CHP'li Cihangir İslam: HDP Millet İttifakı içinde yer almalı

Haber Merkezi - Saadet Partisi'nden istifa ettikten sonra CHP rozeti takan Cihangir İslam, "Israrla HDP'nin de Millet İttifakı'nın içinde olmasını başından beri savundum, hala daha savunuyorum" ifadelerini kullandı.

Saadet Partisi'nden ayrılıp 1 yıl bağımsız milletvekili olarak görev yaptıktan sonra CHP'ye katılan Prof. Dr. Cihangir İslam, Independent Türkçe'den Can Bursalı’nın sorularını yanıtladı.

Barış Akademisyenleri bildirisine destek için yayınlanan ikinci bildiriden sonra KHK ile üniversitedeki görevinden ihraç edilen İslam, “Önceki ihraçlarınız ile son ihracınızı karşılaştırdığınızda arada bir fark görüyor musunuz?” sorusuna şu yanıtı verdi:

“Kars'ta görevdeyken Barış Akademisyenleri'ne yönelik gözaltılar başlayınca destek için hazırlanan 611 imzalı 2. bildiriyi imzaladım. Aslında okuduğunuzda demokrasiyi, insan haklarını, akademik özgürlüğü hatırlatan son derece liberal, bir paragraflık bir bildiriydi.
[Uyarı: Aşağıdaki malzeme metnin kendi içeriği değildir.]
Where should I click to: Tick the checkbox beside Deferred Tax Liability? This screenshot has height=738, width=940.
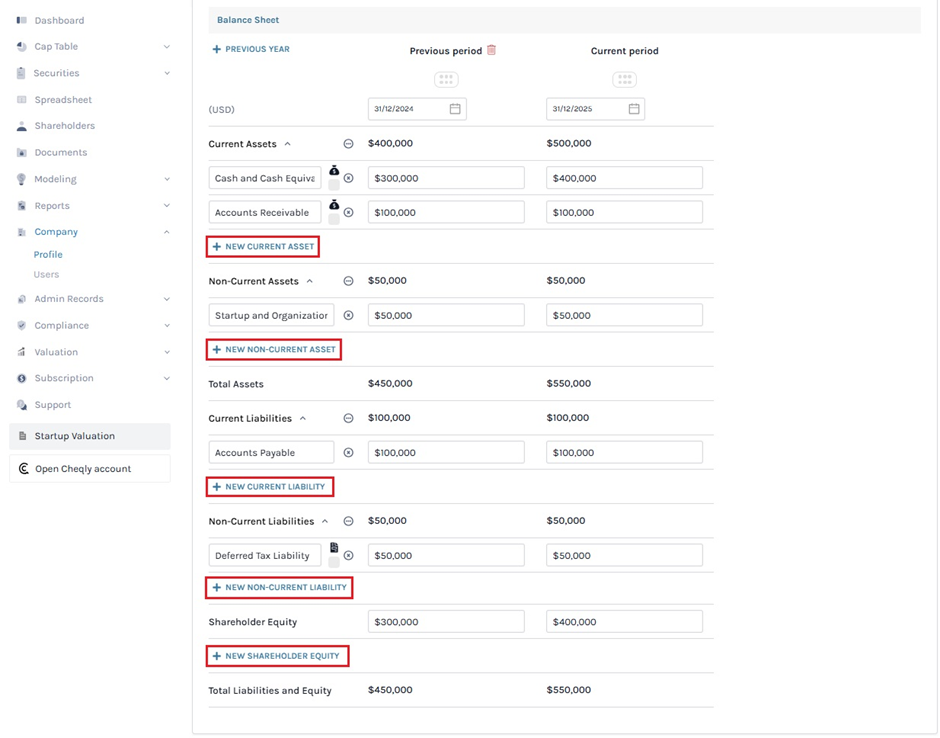tap(334, 562)
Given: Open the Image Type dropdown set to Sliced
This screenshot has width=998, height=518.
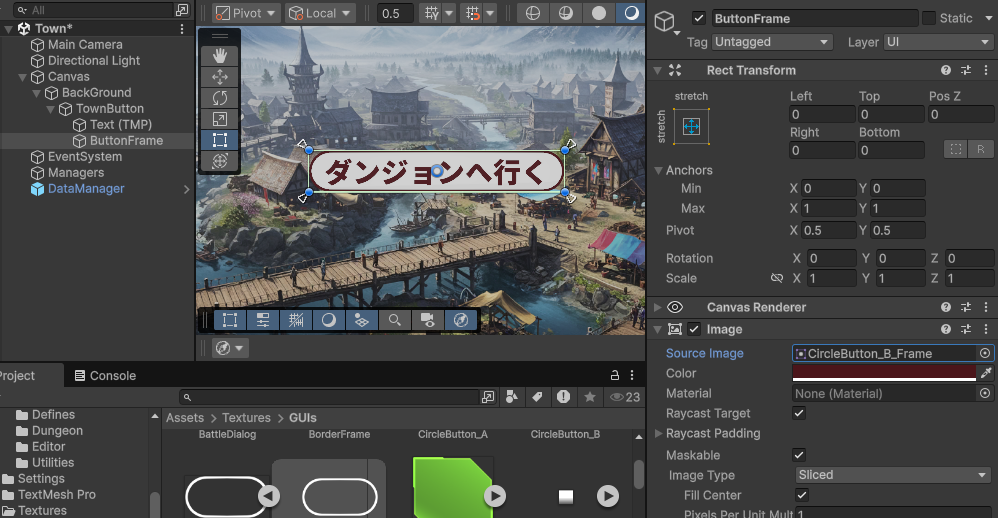Looking at the screenshot, I should coord(892,475).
O bildiriye imza atan 611 kişi içerisinden ben şu ana kadar 3 kişiye rastladım ihraç edilen. Bir tanesi de bendim. Görevime son verildi. Tabi alışkındım yani. 4. Olunca pek bir sarsıntı geçirmiyorsunuz.

Kişisel olarak o ilk atılmam çok ağırdı. Yani daha genç yaşta gerçekten insanı yıpratan deprese eden bir şey. Bir de teksiniz. KHK'lılarda ise binlerce kişiyiz. Bir yerde toplanalım deyince en azından birkaç yüz kişi bir araya gelip bir toplantı yapabiliyorsunuz. Fakat ilk atıldığım dönemde hukuk az çok işlerlikteydi. Yani mahkemeye gidiyordun ve mahkeme seni görevime iade ediyordu. Yani bu adamı siz haksız yere atmışsınız, göreve alın diyordu ve bu gerçekten önemli bir şeydi. Ankara Üniversitesinde elinizde mahkeme kararı ile dönüp tekrar, nerede kalmıştık deyip tekrar göreve başlayabildim. Şimdi biz mahkemeye gidemiyoruz. Biliyorsunuz en başta o hak alındı zaten elimizden. OHAL işlemleri inceleme komisyonuna gideceksin diyor. Bakın OHAL işlemleri inceleme komisyonuna müracaatım 13 Eylül 2017'de, daha cevap yok bana. Bu kadar uzatılacak ne var? Onu da anlamak mümkün değil.”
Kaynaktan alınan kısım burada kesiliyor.